Para vivir con sabiduría, da.

El otro día alguien me refería los comentarios de unos amigos suyos sobre el divorcio. Me dijo que habían recalcado: <...> Las únicas necesidades que tienes que satisfacer son las tuyas <...>". Actualmente se oye hablar muchas veces en esos términos. <...> El best seller más popular hace unos años se titulaba: Looking Out for Number One ("Cómo pensar antes de nada en uno mismo").

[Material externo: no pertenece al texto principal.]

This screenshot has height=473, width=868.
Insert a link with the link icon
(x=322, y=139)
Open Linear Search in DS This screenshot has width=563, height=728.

Pero éstas son enseñanzas falsas. Y lo son principalmente por una razón, todo cuanto repliegue nuestra conciencia sobre nosotros mismos y concentre nuestra atención en nuestros pequeños cuerpos y egos, en vez de expandirla hacia los demás, a la larga no nos producirá satisfacción, sino dolor. <...>

Todo repliegue de nuestra identidad, simpatía o conciencia, va acompañado de dolor. Y toda expansión produce inevitablemente alegría. Por eso Jesús dijo: "Es mayor bendición dar que recibir", mayor bendición porque trae mayor dicha. Dar aporta felicidad al dador. Si realmente deseas satisfacción, si realmente quieres "pensar antes de nada en ti mismo" de la mejor forma posible, incluye en tu bienestar el bienestar de los demás.

Así pues, la capacidad para ganar dinero, como todo talento, debe ofrecerse como un servicio; un servicio a Dios y a la presencia de Dios en nuestros semejantes. Recuerda, este consejo va dirigido a tu satisfacción personal. No creas que te privas de algo cuando te identificas con una realidad mayor. Por el contrario, comprobarás que servir a un ideal elevado te asegura la mayor felicidad posible. <...>

Nuestra dicha reside en compartir nuestra abundancia, dar, servir. ¡En eso reside nuestra dicha!